-- PAGE EXTRACT --
——————————
Currently, NVMe controller only presents the SMART data I/O statistics.
for some OSs, they will check the health logpage to decide whether the
NVMe device is healthy or not.

This patch will passthrough the host NVMe device health logpage
to the vm.

Within the guest, nvmecontrol logpage -p2 nvme0 will output
a copy value of host's NVMe device(configable in command line).

For example, here is a output within guest.

root@smart:~ # nvmecontrol logpage -p 2 nvme0
SMART/Health Information Log
============================
Critical Warning State:         0x00
 Available spare:               0
 Temperature:                   0
 Device reliability:            0
 Read only:                     0
 Volatile memory backup:        0
Temperature:                    324 K, 50.85 C, 123.53 F
Available spare:                100
Available spare threshold:      10
Percentage used:                2
Data units (512,000 byte) read: 359129
Data units written:             14856403
Host read commands:             12535684
Host write commands:            326035273
Controller busy time (minutes): 1484
Power cycles:                   36
Power on hours:                 3667
Unsafe shutdowns:               22
Media errors:                   0
No. error info log entries:     2
Warning Temp Composite Time:    72
Error Temp Composite Time:      67
Temperature 1 Transition Count: 0
Temperature 2 Transition Count: 0
Total Time For Temperature 1:   0
Total Time For Temperature 2:   0
Test Plan

Inside guest, check the logpage output.

Diff Detail

Lint
Lint Skipped
Unit
Tests Skipped

Event Timeline

Thank you for determining why some guest OS's (I'm guessing Windows?) believe that the device isn't healthy!
A couple of observations:

  1. If the backing storage for the namespace isn't an NVMe device, what will this code do?
  2. Were you able to determine which fields are important to the OS in question? If so, a better approach might be to fix the missing fields in the current implementation. This would have the added benefit of working with a ZVol or file-based backing storage.

When I am using NVMe device as cache for XPEnology guest, it shows that NVMe device is not healthy, cannot be used. because these two fields are 0.

Available spare:                100
Available spare threshold:      10

and it also monitor controller's Temperature. after setting these 3 fileds, the device can be used.

Were you able to determine which fields are important to the OS in question? If so, a better approach might be to fix the missing fields in the current implementation. This would have the added benefit of working with a ZVol or file-based backing storage.

I have a quick fix for this issue before, see bhyve: Initial some NVMe controller health log data.
But I think we can have a better solution.

If the backing storage for the namespace isn't an NVMe device, what will this code do?

the ioctl(sc->health_passthrough_ctx, NVME_PASSTHROUGH_CMD, &pt); will failed and we didin't set anything.

I am thinking if user provide other device except NVMe, we can convert it. for example, fetch values from SATA/SAS device, and set it.
(Also we can have a patch for AHCI Controller later.)

As for this patch, I can improve it later:

  1. Current code lack of capsicum ability.
  2. If user provide a SATA/SAS SSD, we can read and convert it.
  3. If user provide a filename instead of RAW device. we can read/store SMART/Health data in it. it should be useful for accounting purpose. since these fileds can indicate how much data VM reads/writes. (Currenly these values are start from zero and not saved frequently)
——————————
Data entries
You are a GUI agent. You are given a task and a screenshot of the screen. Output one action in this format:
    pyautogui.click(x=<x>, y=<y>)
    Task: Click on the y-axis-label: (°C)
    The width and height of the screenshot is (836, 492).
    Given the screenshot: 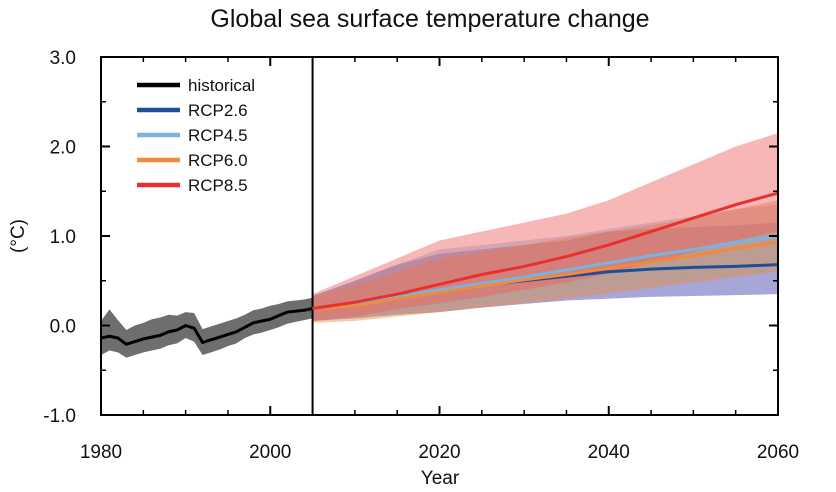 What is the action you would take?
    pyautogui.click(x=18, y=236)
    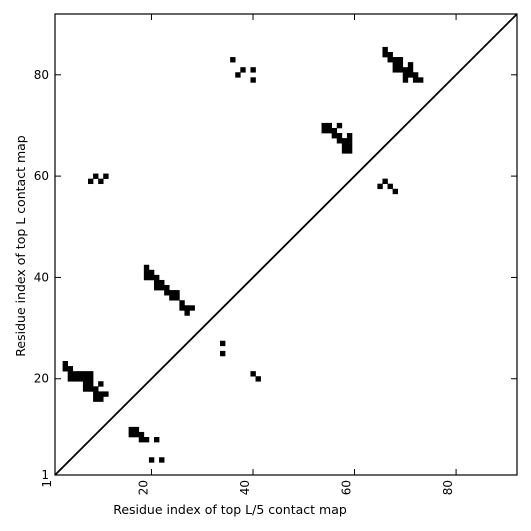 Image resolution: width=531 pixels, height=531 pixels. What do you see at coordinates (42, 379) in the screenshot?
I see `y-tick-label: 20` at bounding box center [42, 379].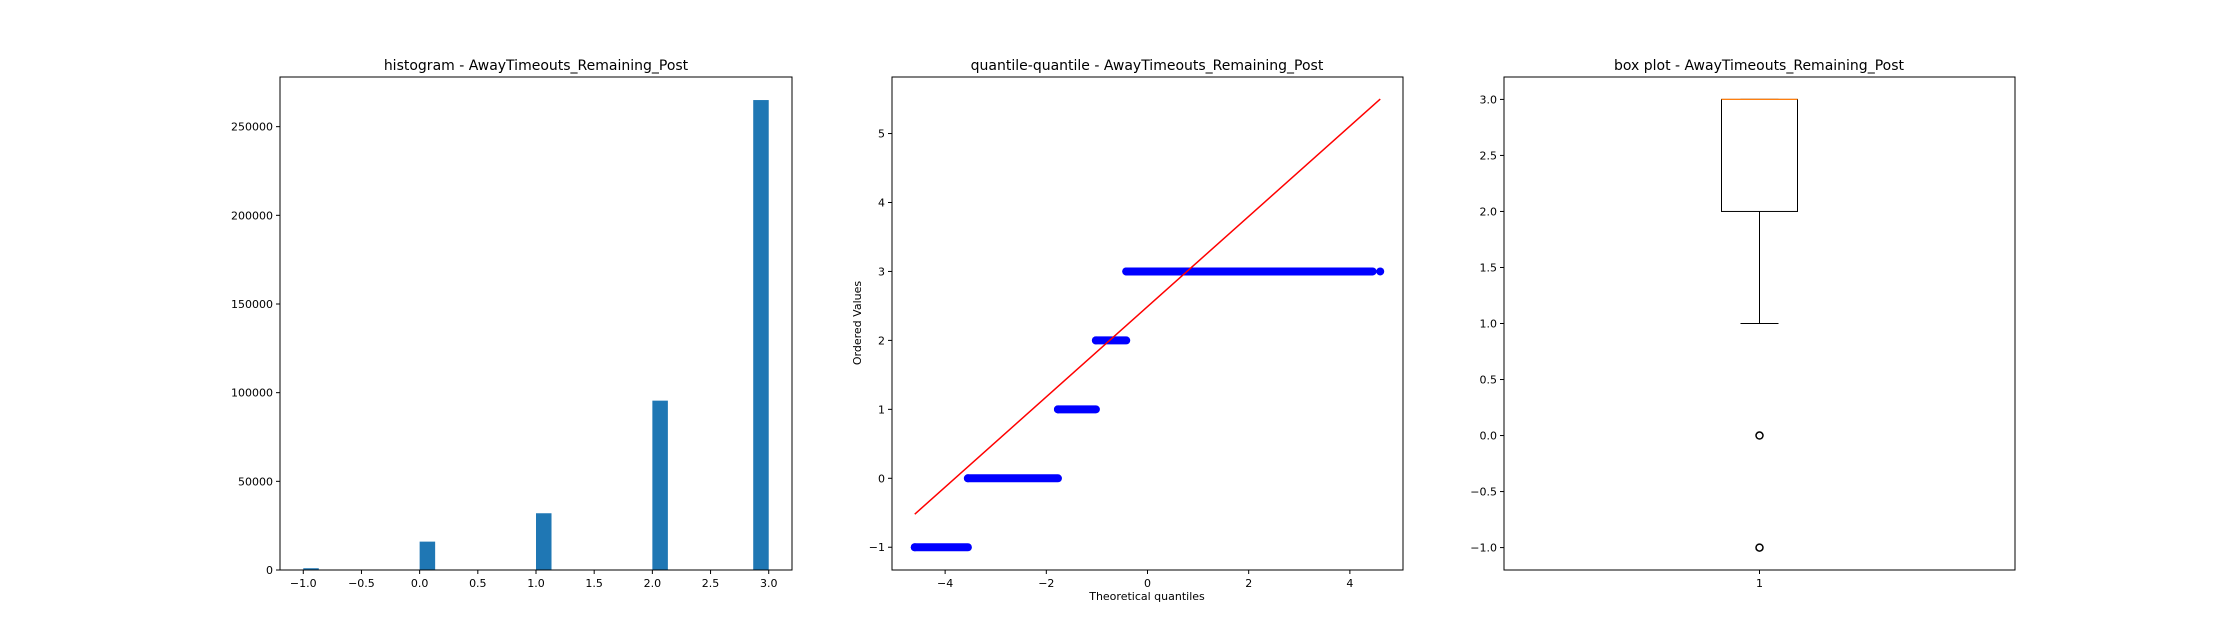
——————————
-- YOUR GOAL --
For each statement, answer yes or no on whether the NVMe passthrough thread supports it, and quote the deciding words. 1. The patch passes the host NVMe device health logpage through to the VM. 2. The current code already has capsicum ability. 3. When the backing storage is not an NVMe device, the current code fetches and converts values from it. Rely only on the NVMe passthrough thread, not on the listing.

-- SOLUTION TO THIS PROBLEM --
1. Yes: "This patch will passthrough the host NVMe device health logpage to the vm."
2. No: "Current code lack of capsicum ability."
3. No: "will failed and we didin't set anything."